Heat your home with energy absorbed from the air around you.
Air source heat pumps absorb heat from the outside air. This heat can then be used to warm water for radiators, underfloor heating systems, warm air convectors or hot water in your home.
How do air source heat pumps work?
An air source hat pump extracts heat from the outside air in the same way that a fridge extracts heat from it's inside. It can extract heat from the air even when the outside temperature is as low
as minus 15 degrees centigrade. Heat pumps have some impact on the environment as they need electricity to run, but the heat they extract from the ground, air or water is constantly being renewed
There are two main types:
- An air-to-water system - uses the heat to warm water. Heat pumps heat water to a lower temperature than a standard boiler system would, so
they are more suitable for underfloor heating systems than radiator systems.
- An air-to-air system - produces warm air which is circulated by fans to heat your home. Heat from the air is absorbed into a fluid which is
pumped through a heat exchanger in the heat pump.

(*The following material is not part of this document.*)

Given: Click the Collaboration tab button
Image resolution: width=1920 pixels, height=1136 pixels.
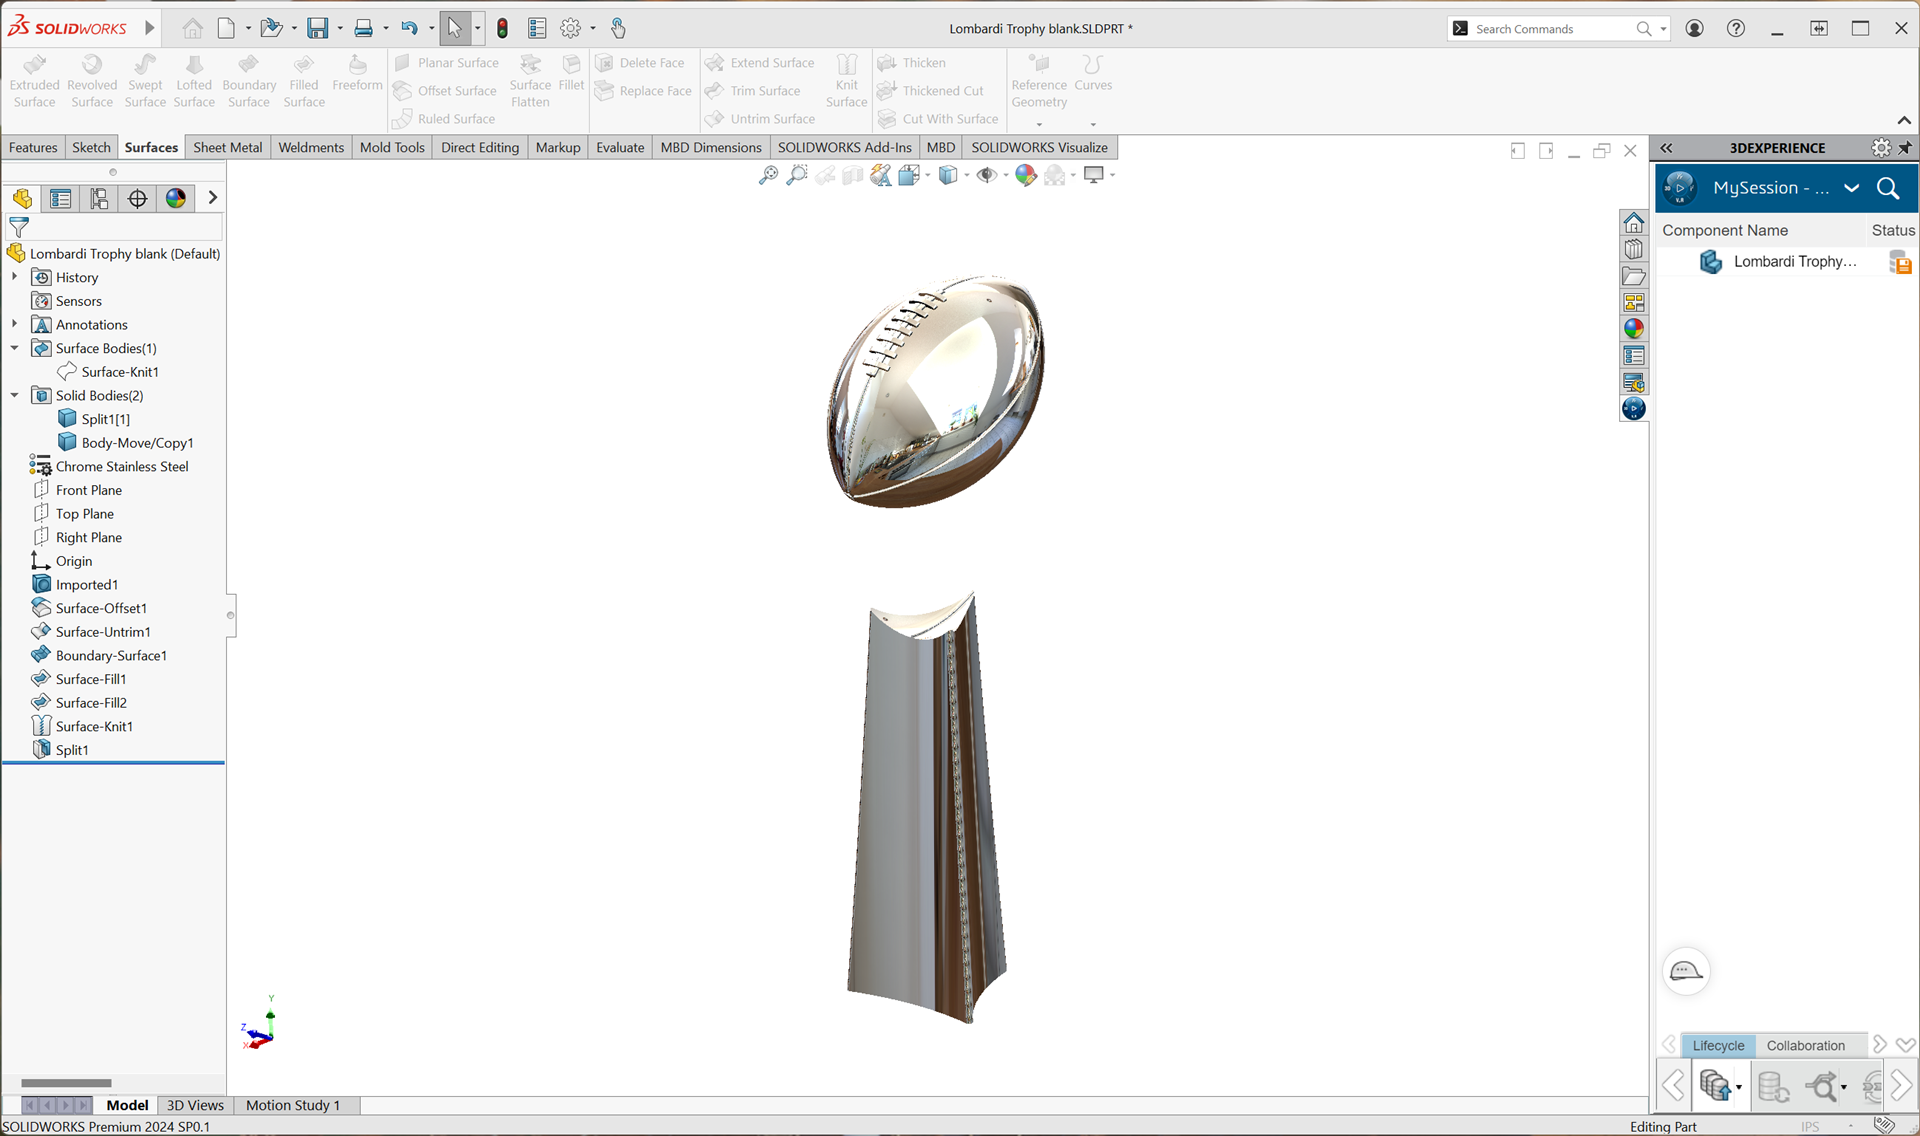Looking at the screenshot, I should [1805, 1045].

Low grade heat is then extracted by the refrigeration system and, after passing through the heat pump compressor, is concentrated into a higher
temperature useful heat capable of heating water for the heating and hot water circuits of the house.
The efficiency of air source heat pump systems is measured by a coefficient of performance (CoP) - the amount of heat they produce compared tot he amount of electricity needed to run them. A
typical CoP for an air source heat pump is around 2.5 when used with under floor heating, it can be less when used with radiators. The CoP means that for every unit of electricity used to power the
pump, 2.5 units of heat could be generated.
The benefits of air source heat pumps?
- Reduce your fuel bills: air source heat pumps run on electricity, so there is not need to pay for gas, oil or solid fuels to heat your home. Emissions can be reduced further if the heat pump is
powered by another renewable technology, such as solar electricity (PV)
- No fuel deliveries required
- Can provide space heating and hot water
- Can lower fuel bills, depending on what heating fuel you are replacing
- It is often classed as a 'fit and forget' technology because it needs little maintenance
- Can be easier to install than a ground source heat pump, but efficiencies are often lower
Is an air source heat pump suitable for my home?
To tell if an air source heat pup is right for you, there are a few key questions to consider:-
Q. Do you have somewhere to put it?
A. You will need a place outside your house where a unit can be fitted to a wall or placed on the ground. It will need plenty of space around it to get a good flow or
air. A sunny wall is ideal.
Q. Is your home well insulated?
A. Since air source heat pumps produce less heat than traditional boilers, it is essential that your home is insulated and draught proofed well for the heating system
to be effective.
Q. What fuel will you be replacing?
A. The system will pay for itself much more quickly if it is replacing an electricity, Liquid Petroleum Gas (LPG) or coal heating system than a gas or oil one.
Q. What type of heating system will you use?
A. Air source heat pumps perform much better with underfloor heating systems or warm air heating than radiator-based systems because of the lower water temperatures
Q. Is the system intended for a new development?
A. Combining the installation with other building work can reduce the cost of installing the system.
To find out more about whether an air source heat pump is suitable for your home, try the Energy Saving Trust Home Energy Generation Selector tool.
Costs and Savings
Costs for installing a typical system suitable for a detached home range from about £5,000 to £9,000 including
installation. Running costs for space heating and hot water for washing are likely to be around £790 per year. This will vary depending on a number of factors - including the size of your home and
how well insulated it is.
Savings - will vary depending on many factors, some are outlined below. It is important that the system is controlled appropriately for your
needs. Actual savings figures will depend on your exact fuel prices
- The heat distribution system: underfloor heating often provides greater efficiencies than radiators because the water does not need to be heated to such a high temperature.
- Fuel costs: you will still have to pay fuel bills with a heat pump because they are powered by electricity. The saving you achieve can be affected by the price of the fuel you are replacing
and the price of the electricity for the heat pump.
- Efficiency of old and new system: the efficiency of the old heating system will affect how much you sent on heating bills previously. If the old heating system was inefficient heating bills could
have been high and the difference between the new running costs and the old running costs would be greater, therefore providing a greater saving.
- If the system is providing hot water as well as space for heating: the provision of hot water an lower system efficiencies, therefore making running costs higher.
- Temperature setting: if you heat your home to much higher temperatures with a new heat pump system than you did with an old heating system then you will experience greater comfort benefits, but
heating bills will be higher than if you continued with the same heating pattern. It is a good idea to set thermostats to around 18 to 21 degrees centigrade.
- Using the controls: learn how to control the system so you can get the most out of it.
The savings shown below are based on installing a heat pump in a detached property. The system is expected to provide all the heating and half of the hot water, with the remainder being provided
by an electric immersion heater. They assume that is distributed via radiators.
To reduce your home's CO2 emissions further, consider installing solar electricity or some other form of renewable electricity generating system to power the compressor and pump.